**DATASET ENTRIES:**
-- Opening Marker --

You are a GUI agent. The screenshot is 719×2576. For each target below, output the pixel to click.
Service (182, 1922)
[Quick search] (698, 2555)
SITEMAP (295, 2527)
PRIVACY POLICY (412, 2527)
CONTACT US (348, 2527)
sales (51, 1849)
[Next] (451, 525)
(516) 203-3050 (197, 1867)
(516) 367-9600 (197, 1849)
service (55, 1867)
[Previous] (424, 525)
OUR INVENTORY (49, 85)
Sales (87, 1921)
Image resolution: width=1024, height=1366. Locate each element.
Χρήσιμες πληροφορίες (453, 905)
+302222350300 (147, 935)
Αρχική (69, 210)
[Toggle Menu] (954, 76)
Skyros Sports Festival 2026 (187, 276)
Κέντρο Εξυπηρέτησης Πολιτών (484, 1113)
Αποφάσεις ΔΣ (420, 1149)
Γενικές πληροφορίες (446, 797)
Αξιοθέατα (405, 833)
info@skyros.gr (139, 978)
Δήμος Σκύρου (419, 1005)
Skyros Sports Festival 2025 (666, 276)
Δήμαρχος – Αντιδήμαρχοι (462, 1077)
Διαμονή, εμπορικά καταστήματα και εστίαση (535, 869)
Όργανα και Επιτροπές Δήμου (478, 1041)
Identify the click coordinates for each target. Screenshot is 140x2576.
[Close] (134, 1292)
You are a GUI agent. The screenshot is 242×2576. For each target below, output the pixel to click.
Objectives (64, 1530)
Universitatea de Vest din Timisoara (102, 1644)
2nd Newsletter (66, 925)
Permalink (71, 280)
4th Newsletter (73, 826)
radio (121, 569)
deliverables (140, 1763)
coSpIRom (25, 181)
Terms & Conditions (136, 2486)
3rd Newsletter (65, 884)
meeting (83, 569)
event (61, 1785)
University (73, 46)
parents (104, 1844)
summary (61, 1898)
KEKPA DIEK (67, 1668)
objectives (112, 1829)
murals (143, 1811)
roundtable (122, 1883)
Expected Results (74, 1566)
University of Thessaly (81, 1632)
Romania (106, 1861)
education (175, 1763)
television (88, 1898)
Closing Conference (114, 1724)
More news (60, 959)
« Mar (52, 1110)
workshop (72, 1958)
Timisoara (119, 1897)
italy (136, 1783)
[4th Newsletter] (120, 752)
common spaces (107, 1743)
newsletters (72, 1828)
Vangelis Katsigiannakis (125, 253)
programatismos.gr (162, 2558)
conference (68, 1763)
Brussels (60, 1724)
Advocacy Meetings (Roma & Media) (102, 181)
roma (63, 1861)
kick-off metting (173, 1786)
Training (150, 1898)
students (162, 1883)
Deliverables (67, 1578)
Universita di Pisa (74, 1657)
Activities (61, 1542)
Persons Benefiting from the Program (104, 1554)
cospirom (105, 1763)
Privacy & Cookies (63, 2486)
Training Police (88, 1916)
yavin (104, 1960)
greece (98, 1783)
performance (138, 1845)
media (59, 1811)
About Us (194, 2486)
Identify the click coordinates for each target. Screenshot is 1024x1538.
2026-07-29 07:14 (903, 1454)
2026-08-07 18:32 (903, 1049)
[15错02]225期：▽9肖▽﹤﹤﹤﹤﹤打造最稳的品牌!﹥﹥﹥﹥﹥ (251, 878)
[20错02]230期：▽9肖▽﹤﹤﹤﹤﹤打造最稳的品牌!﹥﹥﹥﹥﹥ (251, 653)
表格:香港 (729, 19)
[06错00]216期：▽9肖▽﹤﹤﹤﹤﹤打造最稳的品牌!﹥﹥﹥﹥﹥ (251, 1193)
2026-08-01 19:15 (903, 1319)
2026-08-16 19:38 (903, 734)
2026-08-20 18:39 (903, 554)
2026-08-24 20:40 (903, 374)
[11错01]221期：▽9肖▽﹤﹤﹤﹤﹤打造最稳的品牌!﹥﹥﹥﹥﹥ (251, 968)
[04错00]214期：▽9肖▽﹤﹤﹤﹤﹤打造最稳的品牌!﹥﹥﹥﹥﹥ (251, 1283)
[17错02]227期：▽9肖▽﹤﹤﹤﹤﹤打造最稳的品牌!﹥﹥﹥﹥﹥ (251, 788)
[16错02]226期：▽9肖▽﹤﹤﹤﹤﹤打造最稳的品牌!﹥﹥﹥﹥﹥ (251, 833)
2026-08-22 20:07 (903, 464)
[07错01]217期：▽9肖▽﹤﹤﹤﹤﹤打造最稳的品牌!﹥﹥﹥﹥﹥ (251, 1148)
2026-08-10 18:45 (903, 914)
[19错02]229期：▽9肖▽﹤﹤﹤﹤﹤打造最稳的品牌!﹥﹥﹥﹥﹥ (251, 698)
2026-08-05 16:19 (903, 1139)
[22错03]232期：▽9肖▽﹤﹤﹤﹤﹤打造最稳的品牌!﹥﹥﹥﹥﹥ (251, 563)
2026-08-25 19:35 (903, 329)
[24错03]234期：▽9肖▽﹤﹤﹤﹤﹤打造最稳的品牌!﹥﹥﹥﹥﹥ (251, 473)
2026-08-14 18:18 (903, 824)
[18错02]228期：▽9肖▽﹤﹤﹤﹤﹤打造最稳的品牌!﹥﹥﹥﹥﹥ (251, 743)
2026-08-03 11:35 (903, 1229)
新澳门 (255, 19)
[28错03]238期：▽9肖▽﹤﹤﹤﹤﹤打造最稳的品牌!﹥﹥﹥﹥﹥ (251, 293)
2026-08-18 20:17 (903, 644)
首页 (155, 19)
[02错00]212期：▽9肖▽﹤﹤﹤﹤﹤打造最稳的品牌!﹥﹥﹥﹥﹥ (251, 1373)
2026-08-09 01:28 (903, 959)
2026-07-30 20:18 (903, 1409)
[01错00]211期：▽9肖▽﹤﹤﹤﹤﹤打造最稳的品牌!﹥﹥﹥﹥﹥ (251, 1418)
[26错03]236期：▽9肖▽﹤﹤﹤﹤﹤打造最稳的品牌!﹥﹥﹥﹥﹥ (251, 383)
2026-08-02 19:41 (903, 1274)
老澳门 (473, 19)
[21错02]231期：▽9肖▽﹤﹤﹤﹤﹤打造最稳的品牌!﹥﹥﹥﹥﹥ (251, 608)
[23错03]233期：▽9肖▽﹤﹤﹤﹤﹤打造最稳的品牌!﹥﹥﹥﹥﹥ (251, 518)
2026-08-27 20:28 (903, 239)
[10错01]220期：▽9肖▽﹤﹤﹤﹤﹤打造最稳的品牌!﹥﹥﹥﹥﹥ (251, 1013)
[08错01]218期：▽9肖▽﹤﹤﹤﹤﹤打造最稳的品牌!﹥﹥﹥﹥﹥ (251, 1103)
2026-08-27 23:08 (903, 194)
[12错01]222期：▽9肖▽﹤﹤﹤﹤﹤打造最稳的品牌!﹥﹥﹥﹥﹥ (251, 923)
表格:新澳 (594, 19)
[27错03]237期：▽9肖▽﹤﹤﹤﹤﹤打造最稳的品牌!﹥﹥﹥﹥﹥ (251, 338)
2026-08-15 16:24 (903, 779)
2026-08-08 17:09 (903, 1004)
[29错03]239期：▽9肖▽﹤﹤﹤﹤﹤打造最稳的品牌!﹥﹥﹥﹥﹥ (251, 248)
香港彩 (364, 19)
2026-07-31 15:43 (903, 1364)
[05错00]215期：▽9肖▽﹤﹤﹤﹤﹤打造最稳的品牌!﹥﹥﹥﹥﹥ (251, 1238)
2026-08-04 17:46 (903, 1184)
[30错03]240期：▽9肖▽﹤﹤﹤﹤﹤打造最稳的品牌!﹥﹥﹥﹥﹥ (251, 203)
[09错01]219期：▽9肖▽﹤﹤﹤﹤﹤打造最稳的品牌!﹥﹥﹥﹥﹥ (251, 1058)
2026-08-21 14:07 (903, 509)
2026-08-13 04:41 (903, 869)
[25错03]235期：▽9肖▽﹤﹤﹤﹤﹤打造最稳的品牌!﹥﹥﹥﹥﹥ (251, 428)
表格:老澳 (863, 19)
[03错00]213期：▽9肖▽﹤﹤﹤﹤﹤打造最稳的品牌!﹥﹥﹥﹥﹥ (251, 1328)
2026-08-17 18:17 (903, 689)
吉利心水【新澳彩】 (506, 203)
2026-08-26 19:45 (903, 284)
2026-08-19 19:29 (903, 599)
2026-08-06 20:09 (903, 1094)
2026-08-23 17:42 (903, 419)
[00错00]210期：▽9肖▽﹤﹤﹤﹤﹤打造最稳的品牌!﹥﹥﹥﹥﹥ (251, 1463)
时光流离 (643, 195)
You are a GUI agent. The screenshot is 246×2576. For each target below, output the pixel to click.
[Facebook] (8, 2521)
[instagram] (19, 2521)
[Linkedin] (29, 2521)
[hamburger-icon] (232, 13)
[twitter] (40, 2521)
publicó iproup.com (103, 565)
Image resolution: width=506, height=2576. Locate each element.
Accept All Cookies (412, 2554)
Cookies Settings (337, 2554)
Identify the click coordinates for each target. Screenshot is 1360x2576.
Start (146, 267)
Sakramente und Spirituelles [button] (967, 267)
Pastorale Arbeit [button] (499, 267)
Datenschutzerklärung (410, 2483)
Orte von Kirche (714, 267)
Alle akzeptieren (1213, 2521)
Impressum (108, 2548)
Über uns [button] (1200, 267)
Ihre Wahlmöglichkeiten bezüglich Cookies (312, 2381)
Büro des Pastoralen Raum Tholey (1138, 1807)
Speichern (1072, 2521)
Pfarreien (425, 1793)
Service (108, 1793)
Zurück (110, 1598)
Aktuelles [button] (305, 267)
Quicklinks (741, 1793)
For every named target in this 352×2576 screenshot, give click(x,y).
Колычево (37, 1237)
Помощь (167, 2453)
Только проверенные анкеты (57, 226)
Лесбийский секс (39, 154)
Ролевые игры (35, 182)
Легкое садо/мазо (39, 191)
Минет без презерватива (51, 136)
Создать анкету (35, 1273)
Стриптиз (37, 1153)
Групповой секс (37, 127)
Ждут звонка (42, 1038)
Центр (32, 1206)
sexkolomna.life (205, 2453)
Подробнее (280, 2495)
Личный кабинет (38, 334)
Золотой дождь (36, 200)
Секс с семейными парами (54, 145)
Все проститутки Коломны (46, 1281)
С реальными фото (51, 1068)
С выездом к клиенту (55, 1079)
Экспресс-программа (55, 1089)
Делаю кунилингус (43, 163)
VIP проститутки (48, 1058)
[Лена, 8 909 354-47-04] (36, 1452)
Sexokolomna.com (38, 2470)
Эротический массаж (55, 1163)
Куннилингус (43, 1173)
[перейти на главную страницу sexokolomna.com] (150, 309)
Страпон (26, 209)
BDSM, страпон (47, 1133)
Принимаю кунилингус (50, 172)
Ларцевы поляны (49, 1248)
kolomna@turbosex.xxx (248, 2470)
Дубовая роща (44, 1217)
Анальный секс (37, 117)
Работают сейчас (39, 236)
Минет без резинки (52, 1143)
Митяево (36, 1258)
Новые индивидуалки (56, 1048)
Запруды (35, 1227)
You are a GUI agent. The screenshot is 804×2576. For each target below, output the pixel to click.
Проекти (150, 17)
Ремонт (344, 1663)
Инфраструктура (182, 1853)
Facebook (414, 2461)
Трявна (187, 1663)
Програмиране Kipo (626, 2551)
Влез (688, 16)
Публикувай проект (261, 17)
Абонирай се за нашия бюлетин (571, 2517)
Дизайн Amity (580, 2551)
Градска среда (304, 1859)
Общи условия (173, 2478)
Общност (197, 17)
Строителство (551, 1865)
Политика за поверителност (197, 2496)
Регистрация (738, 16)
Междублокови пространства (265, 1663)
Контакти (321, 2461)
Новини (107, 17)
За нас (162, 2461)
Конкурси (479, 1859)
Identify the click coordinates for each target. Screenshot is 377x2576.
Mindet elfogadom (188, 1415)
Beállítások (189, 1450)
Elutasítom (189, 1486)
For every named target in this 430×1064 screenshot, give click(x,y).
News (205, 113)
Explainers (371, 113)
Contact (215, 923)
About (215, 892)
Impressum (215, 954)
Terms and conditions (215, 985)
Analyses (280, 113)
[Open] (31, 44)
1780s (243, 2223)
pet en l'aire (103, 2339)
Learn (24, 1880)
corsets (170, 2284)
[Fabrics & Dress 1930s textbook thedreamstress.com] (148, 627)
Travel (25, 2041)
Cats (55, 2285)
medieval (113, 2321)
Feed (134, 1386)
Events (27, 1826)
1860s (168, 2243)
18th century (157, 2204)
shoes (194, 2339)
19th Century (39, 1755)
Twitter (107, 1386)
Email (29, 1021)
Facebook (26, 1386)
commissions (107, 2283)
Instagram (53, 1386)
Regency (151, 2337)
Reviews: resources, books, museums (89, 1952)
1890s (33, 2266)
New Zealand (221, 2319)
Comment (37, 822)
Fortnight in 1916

-- Closing Marker --

**TASK DETAILS:**
Please give back, exactly as it stands above, the stretch from the line with "2026-08-09 01:28 (903, 959)" through the line with "[23错03]233期：▽9肖▽﹤﹤﹤﹤﹤打造最稳的品牌!﹥﹥﹥﹥﹥ (251, 518)", and no line outside it.

**TASK ANSWER:**
2026-08-09 01:28 (903, 959)
2026-07-30 20:18 (903, 1409)
[01错00]211期：▽9肖▽﹤﹤﹤﹤﹤打造最稳的品牌!﹥﹥﹥﹥﹥ (251, 1418)
[26错03]236期：▽9肖▽﹤﹤﹤﹤﹤打造最稳的品牌!﹥﹥﹥﹥﹥ (251, 383)
2026-08-02 19:41 (903, 1274)
老澳门 (473, 19)
[21错02]231期：▽9肖▽﹤﹤﹤﹤﹤打造最稳的品牌!﹥﹥﹥﹥﹥ (251, 608)
[23错03]233期：▽9肖▽﹤﹤﹤﹤﹤打造最稳的品牌!﹥﹥﹥﹥﹥ (251, 518)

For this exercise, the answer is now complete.